Histone deacetylase inhibition attenuates atrial arrhythmogenesis in sterile pericarditis

Cardiac surgery is complicated with atrial fibrillation (AF). Histone deacetylase (HDAC) inhibition reduces AF occurrence. In pericarditis, HDAC inhibition may modulate AF trigger and substrate. We recorded electrocardiograms in control and pericardiotomic (op) rabbits without and with an intraperitoneal injection of MPT0E014 (HDAC inhibitor). Conventional microelectrodes recorded action potentials (APs) in pulmonary veins (PVs), the right and left atrium (LA). Masson's trichrome was used to identify collagen fibers in PVs and the LA. Electrocardiograms showed frequent atrial premature contractions in op rabbits, but not in the other 3 groups. The beating rates in PVs and opPVs were decreased by MPT0E014 treatment. Spontaneous burst firings occurred in opPVs (36.4%), but not in control PVs.
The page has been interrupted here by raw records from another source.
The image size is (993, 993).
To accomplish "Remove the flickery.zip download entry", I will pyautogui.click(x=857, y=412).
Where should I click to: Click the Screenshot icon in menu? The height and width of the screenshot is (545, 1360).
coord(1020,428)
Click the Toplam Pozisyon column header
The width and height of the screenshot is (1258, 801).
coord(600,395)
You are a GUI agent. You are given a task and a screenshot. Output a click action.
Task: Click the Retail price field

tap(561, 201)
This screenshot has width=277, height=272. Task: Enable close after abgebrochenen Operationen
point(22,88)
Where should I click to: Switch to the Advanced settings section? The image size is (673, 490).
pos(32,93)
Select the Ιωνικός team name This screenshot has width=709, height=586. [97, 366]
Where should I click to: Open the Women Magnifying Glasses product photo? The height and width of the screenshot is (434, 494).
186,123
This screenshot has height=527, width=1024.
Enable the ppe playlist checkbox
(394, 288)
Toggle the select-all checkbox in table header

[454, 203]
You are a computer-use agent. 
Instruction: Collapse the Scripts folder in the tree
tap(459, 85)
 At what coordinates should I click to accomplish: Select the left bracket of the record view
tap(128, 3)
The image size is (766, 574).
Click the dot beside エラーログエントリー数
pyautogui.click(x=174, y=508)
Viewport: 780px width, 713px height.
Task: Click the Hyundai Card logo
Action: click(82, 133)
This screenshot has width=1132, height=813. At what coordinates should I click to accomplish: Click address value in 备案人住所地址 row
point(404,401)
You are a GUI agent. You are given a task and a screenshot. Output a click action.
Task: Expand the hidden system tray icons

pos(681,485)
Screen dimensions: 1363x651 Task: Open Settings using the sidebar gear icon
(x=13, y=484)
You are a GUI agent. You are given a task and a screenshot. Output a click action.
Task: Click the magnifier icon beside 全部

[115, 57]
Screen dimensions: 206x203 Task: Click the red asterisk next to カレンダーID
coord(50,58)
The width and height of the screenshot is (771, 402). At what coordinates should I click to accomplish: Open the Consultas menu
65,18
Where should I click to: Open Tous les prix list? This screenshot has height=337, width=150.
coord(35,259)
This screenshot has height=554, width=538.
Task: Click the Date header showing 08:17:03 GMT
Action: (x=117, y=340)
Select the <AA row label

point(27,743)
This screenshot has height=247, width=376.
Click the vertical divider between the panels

H2O2 induced greater burst firings in opPVs (72.7%) than in control PVs (11.1%), MPT0E014-treated PVs (16.7%), and MPT0E014-treated opPVs (12.5%). The AP duration at a repolarization extent of 90% (APD90) was shorter in the opLA than that in the control LA. In the presence of isoproterenol (1 μM), rapid atrial pacing (RAP, 20 Hz) induced a higher incidence of burst firings in the opLA (90%) than in the other groups. In contrast, acetylcholine (5 mM) and RAP induced a lower incidence of burst firing in the MPT0E014-treated LA (33.3%) than in the other groups. Fibrosis prevailed in opPVs and the opLA compared to the respective control PVs and LA, which was attenuated in those that received MPT0E014. In conclusion, a pericardiotomy increased fibrosis and arrhythmogenesis in PVs and the LA, which were prevented by HDAC inhibition.